August 10, 2006
American dream shattered Filipino GIs in Iraq
by Claro Esoen
Solomon wanted a burial in his country of birth.
BAUANG, La Union - Three years ago, at 21, Solomon Bangayan left La Union and his father to join his mother in the United States. Three years later, still a Filipino citizen, he died in Iraq.
The American dream came too late for the young man. For the ultimate sacrifice of dying in combat, he was granted American citizenship. In the small town of Jay, Vermont, he left his mother Helen, a Filipina, stepfather Victor Therrien, and sisters Elma and Hilda. A few weeks before his death in 2004, Solomon instructed his family that if ever he dies in a combat, he should be buried in the land of his birth.
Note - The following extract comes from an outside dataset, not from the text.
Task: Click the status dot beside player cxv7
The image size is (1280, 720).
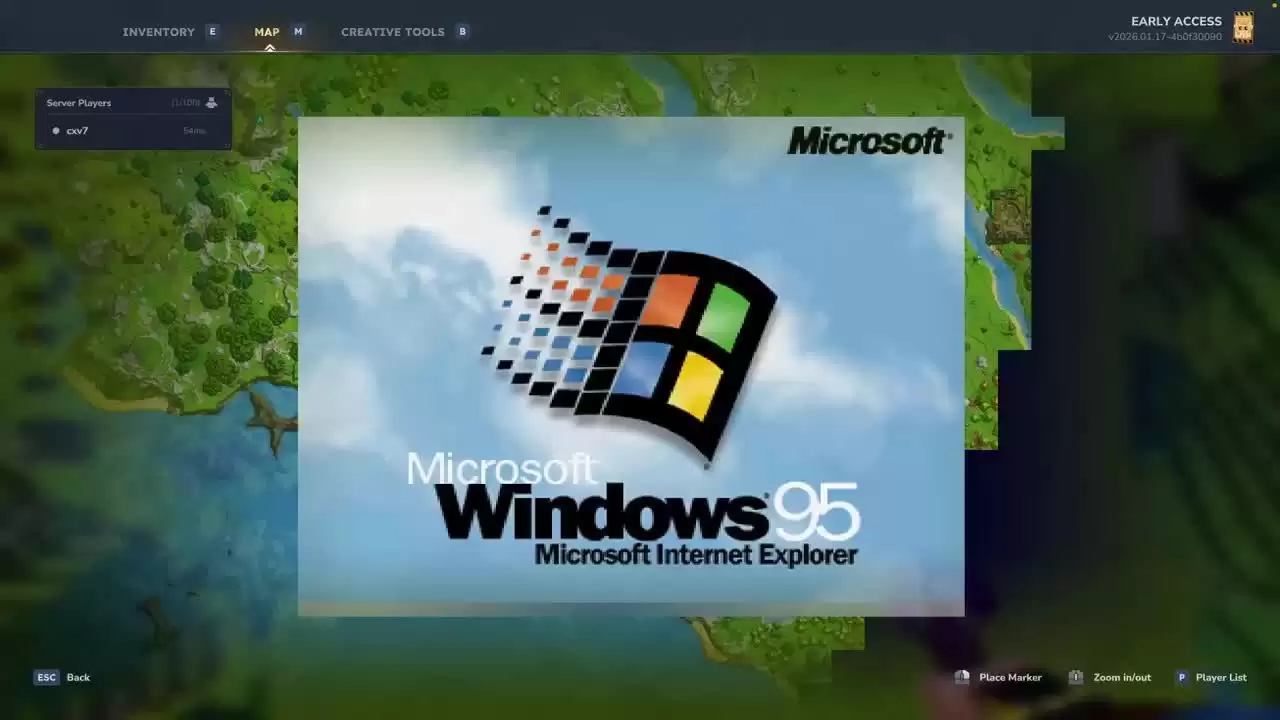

Helen remembered, and brought his body home. Long before immigrating to the United States, Solomon wanted to fight Saddam Hussein. This was years before he wanted to be a US soldier. As with the American dream, it was a wish to be granted as he was accepted by the US Army’s elite 82nd Airborne Division at Fort Bragg, North Carolina.
When he died, Solomon was already a seasoned combat veteran. Before the United States attacked Iraq in early 2003, his commando unit made incursions deep into Iraqi soil, ahead of the main invasion forces. After two weeks incommunicado, Solomon contacted Helen to say he was alive. After 10 months, he returned to the US for a few weeks of rest and recreation. He was back in the war zone in January 2004 - after telling his mother that after Iraq he would follow that great Filipino dream - to become a nurse. He called home almost every night, telling his family of the increasingly dangerous sorties his commando unit made.
The end of the line came when a bomb exploded near his vehicle while his unit inspected roads used by US convoys in Iraq. In the US, not long after, a car pulled up to the family yard in Vermont. “I knew, I knew,” Helen recalled. “I knew why they had come. I screamed at them to go away. I would not let them in.”
Today, Solomon is a hero of sorts in his high school named after him. He was not forgotten in the US. Last May, Solomon was honored in a ceremony in Washington, D.C. for those who died in Afghanistan, Kuwait and Iraq. (InterNews&Features)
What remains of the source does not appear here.